On that fateful October day, I ran all the way home from PS 45 hoping to catch the end of the game. Dad was working a swing shift, and my brothers were far from home, Bill in Korea with the Marines and Tom in Germany with the Air Force.
My neighborhood's loyalties were equally divided between the Dodgers, Giants and Yankees. Living in the Idlewild Airport (JFK) flight path, reception on our 12-inch black-and-white television was an iffy proposition. But on that day, there was no air traffic, and the rabbit-eared picture quality was excellent.
The importance of the game had obviously caused the grounding of all flights. It didn't cross my 9-year-old mind that perhaps a change in wind direction had mercifully diverted flights away from our row house in South Queens.
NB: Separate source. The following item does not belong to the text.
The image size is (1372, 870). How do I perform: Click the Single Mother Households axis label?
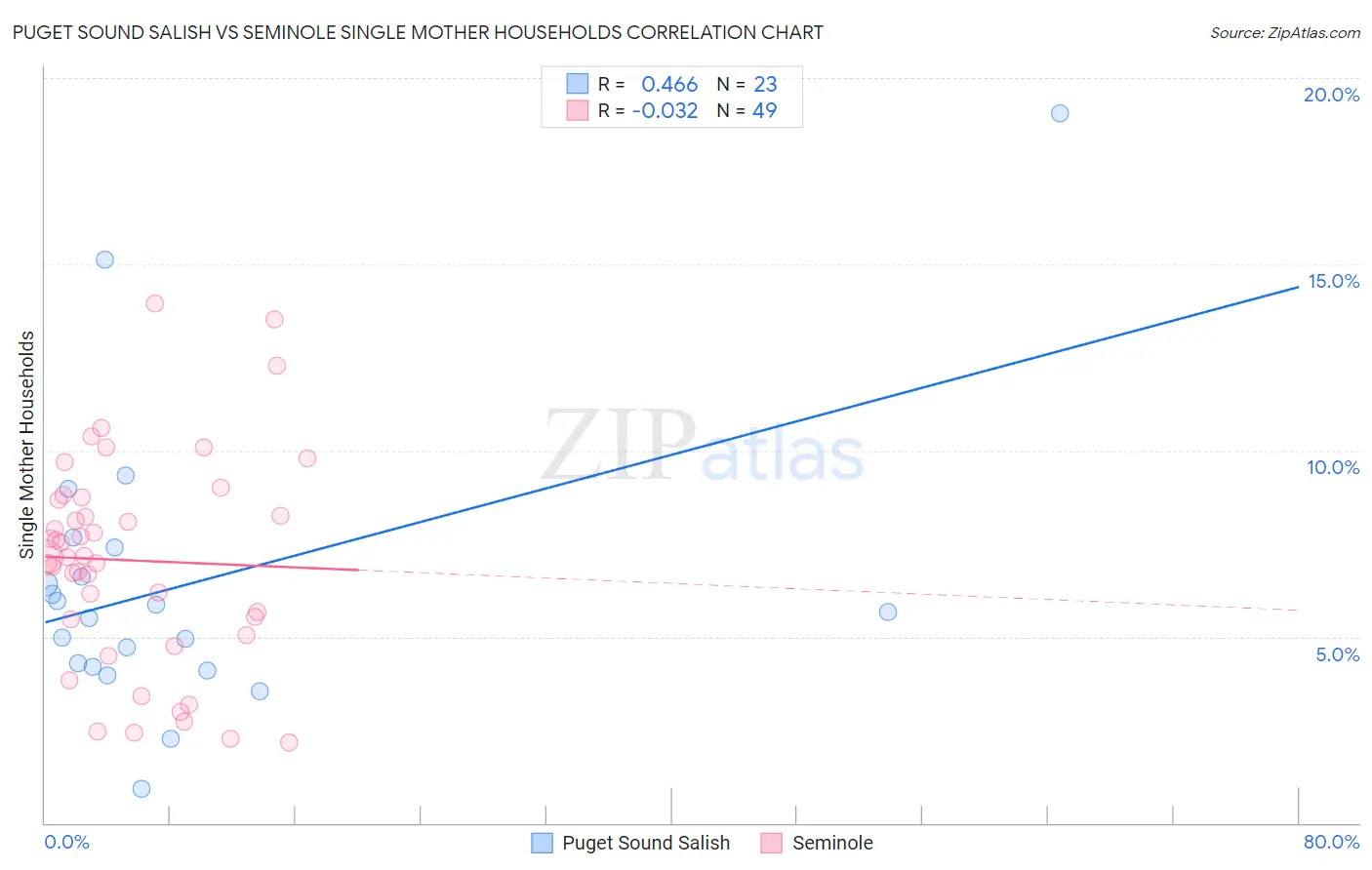click(x=27, y=445)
Arriving home, I was dismayed to find the Giants three runs behind in the ninth inning. If nothing dramatic happened, "dem bums" would be taking on the Yankees in our annual New York ritual — the subway series. But a run-scoring double closed the gap to two runs, and Giant fans sensed the possibility of a miracle as Thomson came to bat with two men on base, one out and reliever Ralph Branca on the mound.